___ Source records ___
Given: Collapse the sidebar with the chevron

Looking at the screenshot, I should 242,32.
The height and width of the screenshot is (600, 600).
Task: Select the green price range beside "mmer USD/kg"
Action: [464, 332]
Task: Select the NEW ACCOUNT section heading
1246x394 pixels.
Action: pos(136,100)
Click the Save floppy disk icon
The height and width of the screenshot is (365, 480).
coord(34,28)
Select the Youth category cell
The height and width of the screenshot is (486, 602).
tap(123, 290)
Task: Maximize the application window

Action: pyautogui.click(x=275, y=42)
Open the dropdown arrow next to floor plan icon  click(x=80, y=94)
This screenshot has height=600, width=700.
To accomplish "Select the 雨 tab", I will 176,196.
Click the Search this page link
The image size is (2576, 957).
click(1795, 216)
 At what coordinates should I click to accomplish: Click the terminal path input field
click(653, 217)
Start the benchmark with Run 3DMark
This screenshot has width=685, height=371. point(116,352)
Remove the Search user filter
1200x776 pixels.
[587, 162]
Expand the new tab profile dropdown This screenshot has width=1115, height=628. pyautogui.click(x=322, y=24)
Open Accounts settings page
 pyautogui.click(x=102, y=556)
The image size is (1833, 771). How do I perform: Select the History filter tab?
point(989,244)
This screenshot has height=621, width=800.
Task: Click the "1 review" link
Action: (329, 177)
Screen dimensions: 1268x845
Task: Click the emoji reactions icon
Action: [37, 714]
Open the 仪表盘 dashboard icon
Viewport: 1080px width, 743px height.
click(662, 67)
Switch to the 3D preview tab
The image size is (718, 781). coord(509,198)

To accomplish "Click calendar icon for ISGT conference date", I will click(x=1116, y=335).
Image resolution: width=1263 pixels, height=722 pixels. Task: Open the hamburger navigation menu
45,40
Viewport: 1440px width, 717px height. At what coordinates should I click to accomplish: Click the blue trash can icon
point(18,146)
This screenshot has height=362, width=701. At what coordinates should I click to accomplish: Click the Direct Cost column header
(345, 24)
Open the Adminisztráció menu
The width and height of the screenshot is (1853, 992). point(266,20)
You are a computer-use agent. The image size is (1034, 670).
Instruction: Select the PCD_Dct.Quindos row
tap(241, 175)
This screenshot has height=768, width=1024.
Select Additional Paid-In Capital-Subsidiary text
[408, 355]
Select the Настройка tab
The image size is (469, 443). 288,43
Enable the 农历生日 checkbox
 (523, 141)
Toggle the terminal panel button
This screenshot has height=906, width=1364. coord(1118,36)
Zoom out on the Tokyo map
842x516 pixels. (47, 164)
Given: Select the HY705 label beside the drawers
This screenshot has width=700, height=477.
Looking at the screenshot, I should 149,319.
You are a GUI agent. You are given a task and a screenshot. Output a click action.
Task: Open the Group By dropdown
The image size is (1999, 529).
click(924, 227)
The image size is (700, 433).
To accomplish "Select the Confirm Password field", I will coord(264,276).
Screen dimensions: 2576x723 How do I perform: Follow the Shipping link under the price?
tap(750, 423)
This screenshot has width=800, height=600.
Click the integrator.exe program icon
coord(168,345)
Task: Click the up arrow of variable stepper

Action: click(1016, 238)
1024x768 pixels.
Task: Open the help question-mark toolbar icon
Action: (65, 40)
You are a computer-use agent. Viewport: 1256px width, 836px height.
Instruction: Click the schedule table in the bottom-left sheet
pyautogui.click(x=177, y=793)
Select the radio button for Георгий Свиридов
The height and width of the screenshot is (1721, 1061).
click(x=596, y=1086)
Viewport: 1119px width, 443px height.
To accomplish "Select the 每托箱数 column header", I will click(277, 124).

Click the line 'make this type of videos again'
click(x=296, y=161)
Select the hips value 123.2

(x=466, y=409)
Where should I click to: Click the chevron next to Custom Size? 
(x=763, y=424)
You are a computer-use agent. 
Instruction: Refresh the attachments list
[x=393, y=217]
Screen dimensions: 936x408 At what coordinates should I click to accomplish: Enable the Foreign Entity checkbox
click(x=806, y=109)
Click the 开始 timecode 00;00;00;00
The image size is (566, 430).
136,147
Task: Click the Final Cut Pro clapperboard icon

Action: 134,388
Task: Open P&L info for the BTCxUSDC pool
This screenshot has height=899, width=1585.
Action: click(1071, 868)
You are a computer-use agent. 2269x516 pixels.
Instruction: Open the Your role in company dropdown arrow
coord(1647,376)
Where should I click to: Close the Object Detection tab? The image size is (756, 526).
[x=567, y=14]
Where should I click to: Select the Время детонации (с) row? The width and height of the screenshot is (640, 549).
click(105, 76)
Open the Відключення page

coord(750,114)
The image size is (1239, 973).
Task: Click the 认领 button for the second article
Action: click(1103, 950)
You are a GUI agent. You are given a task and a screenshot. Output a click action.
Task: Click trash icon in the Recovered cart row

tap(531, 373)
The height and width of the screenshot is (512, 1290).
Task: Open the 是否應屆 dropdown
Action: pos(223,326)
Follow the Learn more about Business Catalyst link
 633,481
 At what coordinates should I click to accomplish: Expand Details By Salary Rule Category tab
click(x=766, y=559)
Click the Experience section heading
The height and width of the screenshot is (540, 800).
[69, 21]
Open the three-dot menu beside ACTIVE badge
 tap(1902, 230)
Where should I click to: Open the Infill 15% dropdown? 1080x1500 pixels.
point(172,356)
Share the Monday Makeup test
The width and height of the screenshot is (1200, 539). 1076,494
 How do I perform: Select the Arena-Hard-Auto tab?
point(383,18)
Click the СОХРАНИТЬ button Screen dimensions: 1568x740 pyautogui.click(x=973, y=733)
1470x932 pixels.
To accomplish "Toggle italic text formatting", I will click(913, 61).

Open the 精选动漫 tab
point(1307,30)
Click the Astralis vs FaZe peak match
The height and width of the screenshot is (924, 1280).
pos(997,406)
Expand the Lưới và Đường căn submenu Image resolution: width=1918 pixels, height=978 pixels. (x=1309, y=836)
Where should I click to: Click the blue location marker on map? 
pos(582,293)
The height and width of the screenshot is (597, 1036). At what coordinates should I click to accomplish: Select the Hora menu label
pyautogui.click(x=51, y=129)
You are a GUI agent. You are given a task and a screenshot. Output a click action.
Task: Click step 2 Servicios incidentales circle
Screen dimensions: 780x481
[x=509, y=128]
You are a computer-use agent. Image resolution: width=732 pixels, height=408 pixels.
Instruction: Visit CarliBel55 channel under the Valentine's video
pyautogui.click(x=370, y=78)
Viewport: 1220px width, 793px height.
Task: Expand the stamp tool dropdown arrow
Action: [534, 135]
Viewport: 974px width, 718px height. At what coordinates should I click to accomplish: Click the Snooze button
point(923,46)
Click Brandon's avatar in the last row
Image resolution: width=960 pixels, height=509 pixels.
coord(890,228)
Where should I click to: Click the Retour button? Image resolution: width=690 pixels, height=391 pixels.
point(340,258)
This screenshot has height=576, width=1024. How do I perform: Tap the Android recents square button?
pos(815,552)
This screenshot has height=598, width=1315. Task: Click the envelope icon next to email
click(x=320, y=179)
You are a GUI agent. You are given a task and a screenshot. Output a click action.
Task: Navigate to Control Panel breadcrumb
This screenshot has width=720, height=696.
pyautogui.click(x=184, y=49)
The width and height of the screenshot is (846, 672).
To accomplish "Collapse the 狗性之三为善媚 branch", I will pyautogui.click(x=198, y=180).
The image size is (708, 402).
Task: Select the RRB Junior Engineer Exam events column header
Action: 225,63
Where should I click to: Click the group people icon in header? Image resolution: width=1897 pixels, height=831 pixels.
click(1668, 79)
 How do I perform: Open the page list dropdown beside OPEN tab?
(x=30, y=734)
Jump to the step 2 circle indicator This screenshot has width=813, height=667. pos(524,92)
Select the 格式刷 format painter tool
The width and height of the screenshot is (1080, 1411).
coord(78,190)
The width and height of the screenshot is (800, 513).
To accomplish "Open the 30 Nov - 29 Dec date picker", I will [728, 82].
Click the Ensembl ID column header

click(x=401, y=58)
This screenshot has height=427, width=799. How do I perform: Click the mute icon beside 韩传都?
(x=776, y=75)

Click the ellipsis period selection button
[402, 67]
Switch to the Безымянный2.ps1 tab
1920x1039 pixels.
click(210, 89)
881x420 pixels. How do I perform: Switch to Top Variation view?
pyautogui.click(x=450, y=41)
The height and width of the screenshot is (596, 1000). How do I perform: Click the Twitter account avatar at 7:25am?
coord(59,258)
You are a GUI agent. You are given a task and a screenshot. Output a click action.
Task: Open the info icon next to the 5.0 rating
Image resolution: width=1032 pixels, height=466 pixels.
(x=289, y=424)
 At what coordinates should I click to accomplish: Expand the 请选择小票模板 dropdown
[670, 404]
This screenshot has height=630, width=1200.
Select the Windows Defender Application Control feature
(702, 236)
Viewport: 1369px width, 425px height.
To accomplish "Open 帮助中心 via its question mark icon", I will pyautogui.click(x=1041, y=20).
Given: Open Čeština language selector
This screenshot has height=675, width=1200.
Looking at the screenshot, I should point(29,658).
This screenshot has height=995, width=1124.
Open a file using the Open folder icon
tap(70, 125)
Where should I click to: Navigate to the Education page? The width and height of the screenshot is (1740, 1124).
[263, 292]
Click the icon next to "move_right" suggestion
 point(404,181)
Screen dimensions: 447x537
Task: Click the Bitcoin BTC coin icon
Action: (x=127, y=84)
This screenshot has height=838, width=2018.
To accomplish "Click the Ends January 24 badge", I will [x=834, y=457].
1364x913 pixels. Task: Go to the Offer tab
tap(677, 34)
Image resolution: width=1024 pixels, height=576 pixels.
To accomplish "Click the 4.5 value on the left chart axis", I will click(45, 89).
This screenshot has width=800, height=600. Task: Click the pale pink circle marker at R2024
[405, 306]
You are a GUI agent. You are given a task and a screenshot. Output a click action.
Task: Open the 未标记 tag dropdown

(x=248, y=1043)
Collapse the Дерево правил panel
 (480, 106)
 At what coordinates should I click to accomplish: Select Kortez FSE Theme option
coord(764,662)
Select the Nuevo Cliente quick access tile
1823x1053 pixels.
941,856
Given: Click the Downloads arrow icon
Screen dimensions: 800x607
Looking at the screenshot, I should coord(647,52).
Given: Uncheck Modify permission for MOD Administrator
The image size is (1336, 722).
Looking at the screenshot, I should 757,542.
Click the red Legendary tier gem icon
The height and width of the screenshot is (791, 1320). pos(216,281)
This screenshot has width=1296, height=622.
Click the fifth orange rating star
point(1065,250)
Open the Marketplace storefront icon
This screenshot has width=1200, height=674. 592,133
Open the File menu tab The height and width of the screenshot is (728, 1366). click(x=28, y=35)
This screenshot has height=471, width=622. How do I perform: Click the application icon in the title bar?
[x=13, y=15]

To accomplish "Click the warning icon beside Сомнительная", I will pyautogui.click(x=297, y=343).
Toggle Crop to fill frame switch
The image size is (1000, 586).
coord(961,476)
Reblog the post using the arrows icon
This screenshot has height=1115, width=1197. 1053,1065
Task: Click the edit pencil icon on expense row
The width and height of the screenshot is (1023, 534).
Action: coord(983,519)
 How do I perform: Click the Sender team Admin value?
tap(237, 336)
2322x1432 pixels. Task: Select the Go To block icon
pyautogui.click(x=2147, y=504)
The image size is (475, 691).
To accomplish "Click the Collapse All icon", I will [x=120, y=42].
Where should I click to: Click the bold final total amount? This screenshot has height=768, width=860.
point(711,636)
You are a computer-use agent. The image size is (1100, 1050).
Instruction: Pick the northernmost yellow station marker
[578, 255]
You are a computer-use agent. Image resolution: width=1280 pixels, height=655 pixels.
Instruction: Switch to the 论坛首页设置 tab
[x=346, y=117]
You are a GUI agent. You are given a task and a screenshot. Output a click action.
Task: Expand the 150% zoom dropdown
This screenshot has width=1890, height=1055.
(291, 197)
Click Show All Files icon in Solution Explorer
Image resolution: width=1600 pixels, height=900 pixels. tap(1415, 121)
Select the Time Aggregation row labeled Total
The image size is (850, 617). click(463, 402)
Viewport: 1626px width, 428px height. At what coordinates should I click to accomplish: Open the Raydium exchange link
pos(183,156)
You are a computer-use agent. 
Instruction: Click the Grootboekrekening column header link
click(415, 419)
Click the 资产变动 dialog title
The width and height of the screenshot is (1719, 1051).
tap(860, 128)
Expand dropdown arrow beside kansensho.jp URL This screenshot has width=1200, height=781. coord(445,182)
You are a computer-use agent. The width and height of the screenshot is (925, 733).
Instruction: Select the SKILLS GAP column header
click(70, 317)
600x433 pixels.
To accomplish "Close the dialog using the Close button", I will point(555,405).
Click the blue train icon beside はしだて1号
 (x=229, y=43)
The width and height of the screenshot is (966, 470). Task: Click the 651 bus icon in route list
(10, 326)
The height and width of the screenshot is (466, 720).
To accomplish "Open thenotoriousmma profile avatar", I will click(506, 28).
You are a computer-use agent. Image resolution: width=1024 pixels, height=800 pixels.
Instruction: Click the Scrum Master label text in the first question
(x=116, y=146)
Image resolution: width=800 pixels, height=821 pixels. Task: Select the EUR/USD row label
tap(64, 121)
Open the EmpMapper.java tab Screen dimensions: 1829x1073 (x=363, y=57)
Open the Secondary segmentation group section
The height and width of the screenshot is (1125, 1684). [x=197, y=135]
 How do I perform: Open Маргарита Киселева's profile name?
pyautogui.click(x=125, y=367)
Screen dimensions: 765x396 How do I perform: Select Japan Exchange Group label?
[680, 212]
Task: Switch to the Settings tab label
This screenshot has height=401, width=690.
___
> Assignment
The lines needed are the ones from the first line of the entries through the line that contains "Task: Select the NEW ACCOUNT section heading", given again without any change.

> Task result
Given: Collapse the sidebar with the chevron

Looking at the screenshot, I should 242,32.
The height and width of the screenshot is (600, 600).
Task: Select the green price range beside "mmer USD/kg"
Action: [464, 332]
Task: Select the NEW ACCOUNT section heading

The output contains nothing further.